>>>

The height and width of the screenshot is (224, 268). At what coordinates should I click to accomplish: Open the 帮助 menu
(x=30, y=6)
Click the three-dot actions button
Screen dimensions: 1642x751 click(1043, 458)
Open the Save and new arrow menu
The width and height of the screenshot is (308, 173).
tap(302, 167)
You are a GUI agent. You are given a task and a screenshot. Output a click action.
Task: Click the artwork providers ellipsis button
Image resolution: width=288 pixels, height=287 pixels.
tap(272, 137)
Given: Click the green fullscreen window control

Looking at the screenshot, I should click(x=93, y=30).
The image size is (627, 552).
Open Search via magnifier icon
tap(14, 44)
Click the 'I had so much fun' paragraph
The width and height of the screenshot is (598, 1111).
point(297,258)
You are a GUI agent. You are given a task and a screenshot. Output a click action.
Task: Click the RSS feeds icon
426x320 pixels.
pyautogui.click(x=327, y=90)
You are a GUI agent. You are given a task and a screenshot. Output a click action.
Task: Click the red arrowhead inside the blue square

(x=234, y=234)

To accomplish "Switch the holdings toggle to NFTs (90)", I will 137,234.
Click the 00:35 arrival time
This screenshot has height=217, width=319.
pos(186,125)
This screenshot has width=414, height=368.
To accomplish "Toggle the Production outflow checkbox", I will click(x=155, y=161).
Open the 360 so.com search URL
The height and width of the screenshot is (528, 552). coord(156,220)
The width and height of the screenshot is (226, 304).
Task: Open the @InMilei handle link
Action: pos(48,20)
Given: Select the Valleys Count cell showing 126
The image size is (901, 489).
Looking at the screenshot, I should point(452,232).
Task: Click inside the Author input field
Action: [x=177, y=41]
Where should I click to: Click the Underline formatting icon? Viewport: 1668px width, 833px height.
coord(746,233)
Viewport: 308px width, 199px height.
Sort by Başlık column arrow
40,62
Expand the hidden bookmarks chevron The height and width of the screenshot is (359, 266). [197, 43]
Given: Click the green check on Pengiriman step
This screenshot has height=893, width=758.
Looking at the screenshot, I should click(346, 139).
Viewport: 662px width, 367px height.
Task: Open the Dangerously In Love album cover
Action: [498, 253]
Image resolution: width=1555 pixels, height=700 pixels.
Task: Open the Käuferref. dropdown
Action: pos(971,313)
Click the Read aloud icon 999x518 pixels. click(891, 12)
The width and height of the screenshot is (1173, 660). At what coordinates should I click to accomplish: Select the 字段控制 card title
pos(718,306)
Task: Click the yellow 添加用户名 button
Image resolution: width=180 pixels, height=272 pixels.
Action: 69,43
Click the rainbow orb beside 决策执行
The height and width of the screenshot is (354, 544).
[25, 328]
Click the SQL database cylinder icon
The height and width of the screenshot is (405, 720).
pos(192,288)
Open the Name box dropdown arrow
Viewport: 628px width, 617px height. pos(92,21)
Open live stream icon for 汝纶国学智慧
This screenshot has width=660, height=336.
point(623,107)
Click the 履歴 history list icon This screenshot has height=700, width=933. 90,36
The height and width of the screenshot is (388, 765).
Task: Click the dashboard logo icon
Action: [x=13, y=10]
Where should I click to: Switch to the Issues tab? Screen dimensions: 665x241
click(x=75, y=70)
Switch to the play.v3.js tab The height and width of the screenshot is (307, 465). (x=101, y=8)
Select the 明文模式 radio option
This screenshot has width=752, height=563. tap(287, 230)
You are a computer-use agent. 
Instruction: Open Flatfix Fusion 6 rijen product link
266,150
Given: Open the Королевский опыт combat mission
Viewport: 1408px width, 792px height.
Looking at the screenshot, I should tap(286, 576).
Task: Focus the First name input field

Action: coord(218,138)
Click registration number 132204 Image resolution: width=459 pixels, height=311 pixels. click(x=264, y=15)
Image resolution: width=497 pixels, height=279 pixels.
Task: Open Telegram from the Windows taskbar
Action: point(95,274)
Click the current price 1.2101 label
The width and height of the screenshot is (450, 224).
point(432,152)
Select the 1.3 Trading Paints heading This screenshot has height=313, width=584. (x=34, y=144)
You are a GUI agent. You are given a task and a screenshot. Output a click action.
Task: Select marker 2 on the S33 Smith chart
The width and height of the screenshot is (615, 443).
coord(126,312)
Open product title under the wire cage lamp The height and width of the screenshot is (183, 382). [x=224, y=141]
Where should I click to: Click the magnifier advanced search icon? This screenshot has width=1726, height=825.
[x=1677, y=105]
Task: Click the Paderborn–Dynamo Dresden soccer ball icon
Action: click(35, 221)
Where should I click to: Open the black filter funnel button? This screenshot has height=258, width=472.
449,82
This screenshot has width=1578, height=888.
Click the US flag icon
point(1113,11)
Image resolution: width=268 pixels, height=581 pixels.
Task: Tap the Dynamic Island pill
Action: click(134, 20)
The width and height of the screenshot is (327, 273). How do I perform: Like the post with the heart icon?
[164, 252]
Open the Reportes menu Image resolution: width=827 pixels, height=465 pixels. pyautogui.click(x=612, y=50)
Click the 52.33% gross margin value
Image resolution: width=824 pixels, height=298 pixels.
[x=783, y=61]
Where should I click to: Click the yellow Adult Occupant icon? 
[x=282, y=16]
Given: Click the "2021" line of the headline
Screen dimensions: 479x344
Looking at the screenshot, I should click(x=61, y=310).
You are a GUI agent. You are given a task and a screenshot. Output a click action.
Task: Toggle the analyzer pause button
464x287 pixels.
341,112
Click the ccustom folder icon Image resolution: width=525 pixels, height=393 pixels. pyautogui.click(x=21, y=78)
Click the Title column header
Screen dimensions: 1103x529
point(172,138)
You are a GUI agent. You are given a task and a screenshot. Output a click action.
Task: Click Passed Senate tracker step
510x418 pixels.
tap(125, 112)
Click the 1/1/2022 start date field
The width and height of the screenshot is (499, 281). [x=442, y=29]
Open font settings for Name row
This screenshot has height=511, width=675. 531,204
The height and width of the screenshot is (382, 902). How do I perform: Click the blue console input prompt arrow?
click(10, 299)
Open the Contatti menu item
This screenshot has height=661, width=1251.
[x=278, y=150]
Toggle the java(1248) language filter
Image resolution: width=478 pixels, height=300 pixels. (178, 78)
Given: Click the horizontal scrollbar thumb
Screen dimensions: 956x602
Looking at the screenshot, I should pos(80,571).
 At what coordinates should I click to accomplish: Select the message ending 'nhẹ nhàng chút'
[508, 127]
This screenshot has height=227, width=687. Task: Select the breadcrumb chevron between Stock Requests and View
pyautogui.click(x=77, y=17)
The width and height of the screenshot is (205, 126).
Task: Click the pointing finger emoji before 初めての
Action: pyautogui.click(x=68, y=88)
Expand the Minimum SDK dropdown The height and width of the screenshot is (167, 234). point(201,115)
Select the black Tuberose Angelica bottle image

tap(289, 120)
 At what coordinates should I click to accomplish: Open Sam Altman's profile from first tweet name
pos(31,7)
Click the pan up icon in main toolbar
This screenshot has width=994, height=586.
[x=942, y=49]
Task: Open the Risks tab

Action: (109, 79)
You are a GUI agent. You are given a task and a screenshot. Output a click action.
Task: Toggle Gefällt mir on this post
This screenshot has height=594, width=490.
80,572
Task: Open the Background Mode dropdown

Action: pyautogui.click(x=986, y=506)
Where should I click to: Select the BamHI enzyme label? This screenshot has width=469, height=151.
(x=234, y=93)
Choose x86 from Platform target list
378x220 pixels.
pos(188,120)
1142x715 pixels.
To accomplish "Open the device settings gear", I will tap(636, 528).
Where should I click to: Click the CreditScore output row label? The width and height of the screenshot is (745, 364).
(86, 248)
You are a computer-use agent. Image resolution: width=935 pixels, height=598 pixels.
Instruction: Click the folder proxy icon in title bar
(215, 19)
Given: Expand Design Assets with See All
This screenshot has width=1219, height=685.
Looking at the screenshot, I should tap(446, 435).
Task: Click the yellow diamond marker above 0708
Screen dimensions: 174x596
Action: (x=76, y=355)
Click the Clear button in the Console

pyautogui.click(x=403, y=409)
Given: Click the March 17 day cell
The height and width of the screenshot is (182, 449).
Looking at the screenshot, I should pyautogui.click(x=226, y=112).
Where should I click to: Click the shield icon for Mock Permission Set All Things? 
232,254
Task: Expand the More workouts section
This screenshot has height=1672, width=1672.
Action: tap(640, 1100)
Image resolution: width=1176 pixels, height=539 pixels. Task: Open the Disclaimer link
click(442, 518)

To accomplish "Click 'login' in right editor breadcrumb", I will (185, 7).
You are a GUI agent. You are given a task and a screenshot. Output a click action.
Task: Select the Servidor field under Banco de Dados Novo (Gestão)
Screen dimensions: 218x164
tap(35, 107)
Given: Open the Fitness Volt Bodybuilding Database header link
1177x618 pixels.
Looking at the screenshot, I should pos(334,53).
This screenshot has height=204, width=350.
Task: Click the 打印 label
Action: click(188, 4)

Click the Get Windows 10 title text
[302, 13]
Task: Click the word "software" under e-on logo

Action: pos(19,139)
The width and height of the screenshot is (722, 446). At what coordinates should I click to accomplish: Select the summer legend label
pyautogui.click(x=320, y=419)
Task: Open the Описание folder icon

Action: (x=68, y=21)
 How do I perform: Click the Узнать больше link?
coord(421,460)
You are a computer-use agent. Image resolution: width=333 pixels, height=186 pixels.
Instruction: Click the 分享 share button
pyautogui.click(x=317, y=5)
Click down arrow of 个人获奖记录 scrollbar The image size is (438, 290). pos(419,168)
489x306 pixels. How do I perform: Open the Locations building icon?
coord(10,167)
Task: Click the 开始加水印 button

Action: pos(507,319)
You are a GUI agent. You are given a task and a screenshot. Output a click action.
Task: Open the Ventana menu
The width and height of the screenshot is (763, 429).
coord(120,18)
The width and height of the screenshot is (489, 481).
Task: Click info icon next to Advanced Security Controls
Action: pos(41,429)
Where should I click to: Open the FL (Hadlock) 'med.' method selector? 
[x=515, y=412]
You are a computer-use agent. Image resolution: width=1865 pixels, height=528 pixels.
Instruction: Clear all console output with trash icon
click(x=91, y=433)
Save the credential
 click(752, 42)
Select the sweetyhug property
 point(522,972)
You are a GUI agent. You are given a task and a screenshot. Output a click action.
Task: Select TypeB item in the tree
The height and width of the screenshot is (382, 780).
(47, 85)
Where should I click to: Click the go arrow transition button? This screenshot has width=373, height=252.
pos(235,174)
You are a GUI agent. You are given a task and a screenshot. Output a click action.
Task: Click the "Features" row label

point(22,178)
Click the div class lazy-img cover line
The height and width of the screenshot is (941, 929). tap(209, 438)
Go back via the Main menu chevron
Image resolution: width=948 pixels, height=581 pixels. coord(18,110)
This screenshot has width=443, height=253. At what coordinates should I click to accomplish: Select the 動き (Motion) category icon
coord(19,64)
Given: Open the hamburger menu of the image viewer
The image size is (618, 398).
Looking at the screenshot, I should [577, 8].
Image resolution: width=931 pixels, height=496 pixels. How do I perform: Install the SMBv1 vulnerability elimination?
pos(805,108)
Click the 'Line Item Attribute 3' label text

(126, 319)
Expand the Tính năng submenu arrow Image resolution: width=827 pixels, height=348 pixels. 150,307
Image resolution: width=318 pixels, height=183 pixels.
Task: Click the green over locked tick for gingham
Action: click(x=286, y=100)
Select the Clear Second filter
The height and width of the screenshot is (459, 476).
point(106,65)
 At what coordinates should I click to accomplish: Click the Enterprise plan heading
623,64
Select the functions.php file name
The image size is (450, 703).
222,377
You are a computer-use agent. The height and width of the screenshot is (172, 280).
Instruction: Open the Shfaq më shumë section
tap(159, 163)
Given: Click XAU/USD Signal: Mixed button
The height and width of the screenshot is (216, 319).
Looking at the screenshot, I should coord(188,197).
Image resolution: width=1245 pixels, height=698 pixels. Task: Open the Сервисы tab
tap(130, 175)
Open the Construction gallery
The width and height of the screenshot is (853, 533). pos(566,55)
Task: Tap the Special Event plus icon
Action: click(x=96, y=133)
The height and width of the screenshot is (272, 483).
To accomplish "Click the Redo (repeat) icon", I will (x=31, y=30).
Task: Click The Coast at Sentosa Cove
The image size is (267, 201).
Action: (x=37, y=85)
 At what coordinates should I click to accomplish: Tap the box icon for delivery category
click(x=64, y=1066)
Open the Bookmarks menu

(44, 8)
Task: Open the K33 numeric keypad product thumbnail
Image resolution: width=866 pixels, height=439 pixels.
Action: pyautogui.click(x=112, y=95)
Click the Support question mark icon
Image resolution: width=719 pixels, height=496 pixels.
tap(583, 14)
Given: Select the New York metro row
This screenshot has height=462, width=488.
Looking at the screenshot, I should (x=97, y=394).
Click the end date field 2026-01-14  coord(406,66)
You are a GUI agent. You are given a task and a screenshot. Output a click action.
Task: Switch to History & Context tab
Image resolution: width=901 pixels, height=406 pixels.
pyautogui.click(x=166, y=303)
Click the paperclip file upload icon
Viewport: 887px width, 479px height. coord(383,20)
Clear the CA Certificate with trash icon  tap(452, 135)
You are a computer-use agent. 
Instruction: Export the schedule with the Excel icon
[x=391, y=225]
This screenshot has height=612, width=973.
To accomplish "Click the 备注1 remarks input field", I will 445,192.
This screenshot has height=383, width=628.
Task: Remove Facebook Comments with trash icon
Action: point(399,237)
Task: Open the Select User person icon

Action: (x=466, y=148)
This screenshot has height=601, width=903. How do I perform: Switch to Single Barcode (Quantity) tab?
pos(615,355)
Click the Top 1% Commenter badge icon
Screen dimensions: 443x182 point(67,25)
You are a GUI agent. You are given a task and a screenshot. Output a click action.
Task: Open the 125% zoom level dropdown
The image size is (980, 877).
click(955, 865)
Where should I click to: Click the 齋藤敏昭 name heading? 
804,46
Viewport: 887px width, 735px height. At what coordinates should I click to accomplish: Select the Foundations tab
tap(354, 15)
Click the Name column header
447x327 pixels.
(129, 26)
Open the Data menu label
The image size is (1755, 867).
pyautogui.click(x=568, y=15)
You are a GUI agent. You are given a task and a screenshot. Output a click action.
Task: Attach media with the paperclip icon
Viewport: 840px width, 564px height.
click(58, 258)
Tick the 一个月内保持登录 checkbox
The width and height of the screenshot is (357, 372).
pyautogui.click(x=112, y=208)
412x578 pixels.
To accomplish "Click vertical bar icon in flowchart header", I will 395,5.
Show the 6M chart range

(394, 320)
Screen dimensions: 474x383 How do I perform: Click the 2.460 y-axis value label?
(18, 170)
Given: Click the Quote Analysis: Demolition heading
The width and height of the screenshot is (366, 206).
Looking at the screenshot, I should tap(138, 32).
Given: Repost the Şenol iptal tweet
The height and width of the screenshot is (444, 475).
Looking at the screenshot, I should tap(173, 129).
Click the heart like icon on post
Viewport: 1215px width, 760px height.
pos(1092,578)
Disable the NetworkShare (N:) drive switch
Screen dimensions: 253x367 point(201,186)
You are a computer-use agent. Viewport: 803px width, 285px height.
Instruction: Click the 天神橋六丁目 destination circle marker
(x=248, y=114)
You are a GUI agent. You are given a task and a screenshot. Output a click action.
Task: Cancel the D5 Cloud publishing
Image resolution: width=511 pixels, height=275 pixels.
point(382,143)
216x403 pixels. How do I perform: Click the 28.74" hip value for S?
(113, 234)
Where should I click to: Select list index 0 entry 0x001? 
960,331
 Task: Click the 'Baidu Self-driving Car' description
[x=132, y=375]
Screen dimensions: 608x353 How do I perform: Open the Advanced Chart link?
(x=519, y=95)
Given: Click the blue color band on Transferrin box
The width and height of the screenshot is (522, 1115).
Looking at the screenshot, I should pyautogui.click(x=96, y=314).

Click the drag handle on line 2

<<<

Among the records, find every line holding the word "header" and copy it.

Click the Title column header
Given: Open the Fitness Volt Bodybuilding Database header link
Click the Name column header
To accomplish "Click vertical bar icon in flowchart header", I will 395,5.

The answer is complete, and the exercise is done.